Talvez você já tenha ouvido esse nome. Soa muito bonito, Pachamama. Todos os povos andinos reverenciam seu nome. Uma forma de traduzi-lo para o português é Mãe Terra. Mas esse nome guarda um segredo que mostra uma das mais belas qualidades da mística andina.
A partícula MAMA é bastante simples: mamãe. Já PACHA é algo mais complexo, pois tem vários significados, até mesmo contraditórios ao nosso entendimento. Essa qualidade é chamada de polissemia: uma palavra com vários significados. Se conseguirmos entender a ligação entre eles, a profundidade da palavra nos leva de volta às origens místicas da cultura. Portanto, PACHA significa mundo, universo (espaço), e também é uma partícula gramatical para definir momento (tempo).

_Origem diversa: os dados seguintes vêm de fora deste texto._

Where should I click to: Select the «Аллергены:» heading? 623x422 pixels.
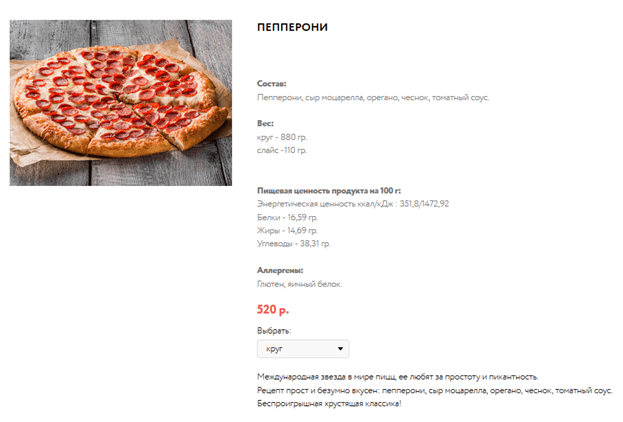pos(280,270)
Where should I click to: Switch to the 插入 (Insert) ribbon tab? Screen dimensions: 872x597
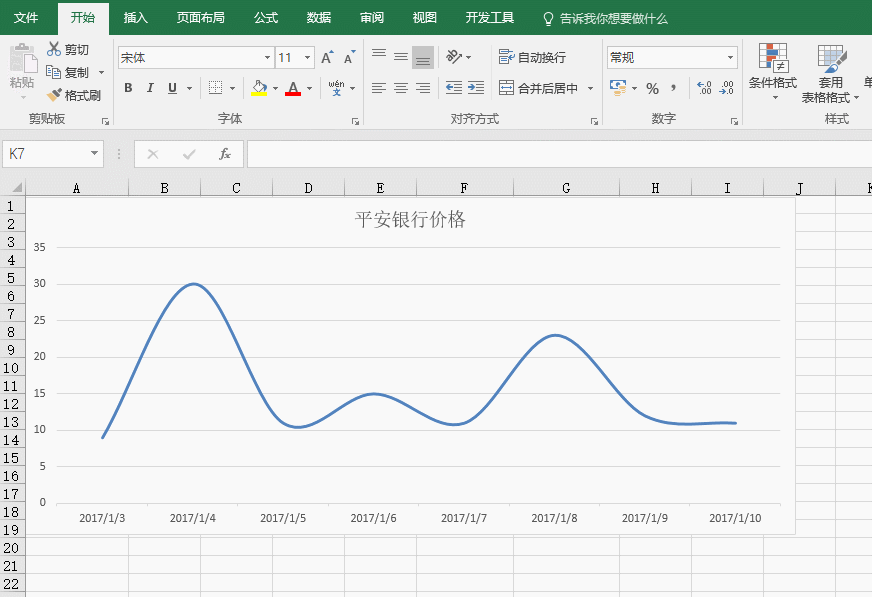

Essa ambivalência nos diz algo muito importante: Pachamama, combinando essas duas qualidades, determina a Existência, espaço e tempo. Portanto, uma maneira mais justa de traduzir Pachamama é a Mãe da Existência.
Há muitos e muitos exemplos de palavras aparentemente contraditórias. E não apenas em palavras. A cultura andina absorve as ambiguidades com grande elegância. Ela reconhece as polaridades, as dualidades e, então, intuitivamente, procura fazê-las dialogar, fazê-las dançar. O dia e a noite, a luz e a escuridão, a bênção e o infortúnio, o amor e o medo, o masculino e o feminino são opostos que, nos Andes, encontram um ponto em comum, um ritmo para dançar. Como consequência, sua correspondência resulta em algo muito mais interessante e profundo do que o meio-termo: um estado de harmonia, de ressonância.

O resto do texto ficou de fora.